The idea behind choices like movement is I’m treating basic game mechanics as fundamental properties too.

So what would you add/remove/change?

You didn’t mention the underlying arrangement relations: containment, support, carrying, part-of, and map-adjacency.

I’m not sure what you mean by “fundamental” here. In one sense, visibility and touchability are non-fundamental: most IF systems construct these concepts out of the world arrangement (plus transparency/opacity and a few others).

Concepts like size and temperature are non-fundamental in a different sense: many games omit them. It’s only worth including them when the game’s particular content requires them.

That’s a good point – I’m still sort of stabbing around to find the right level of abstraction. The players will be interacting directly with these concepts so for some actions it’ll be easier to deal directly with visibility.

Right level of abstraction for what? There is no abstraction without service to a goal. Some things I prefer to remember when creating abstractions: 1. Every abstraction is a lie, and therefore does a disservice to what it attempts to represent. 2. Just like lies, abstractions are infinitely pileable on top of each other. There is no ‘fundamental’ abstraction: “it’s turtles all the way down” as the saying goes. 3. Therefore you can’t decide at what level to abstract something until you know what sort of a lie do you want to tell? 4. A corollary is that one wouldn’t want to abstract anything that one doesn’t need to abstract in order to get whatever job done. Particularly when writing fiction, right?

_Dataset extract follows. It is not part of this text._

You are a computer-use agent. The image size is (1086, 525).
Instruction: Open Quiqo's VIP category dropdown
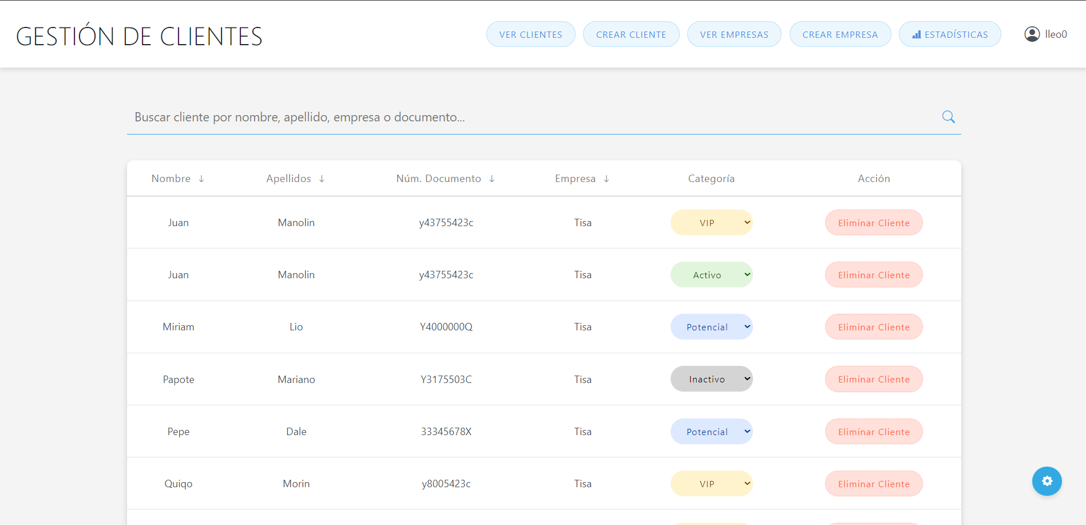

Currently I am still in a mode where I want to tell more kinetic lies in interactive text form, therefore I would add more kinetic and time-based abstraction to your model and delete a bunch I don’t need. (Due to rule #4.) I would add the scene, to begin with, under ‘time’. I would add an actual narrative beat or narrative question-and-answer as an abstraction, because I want my lies to be seductive – I want that to be baked in. I would add a timeline abstraction so that every moving actor in a scene can have an individual timeline to be planned or disrupted. Just some ideas there.

For physical properties?

Bounceability
Freezing & Boiling points
glue and rope : ways of semi-permanently attaching things to other things
elasticity (= bounce + rope)
wind & water currents
break vs. bend / flexibility
color
texture
non-visible-spectrum E-M profiles
can you rub them for static electricity?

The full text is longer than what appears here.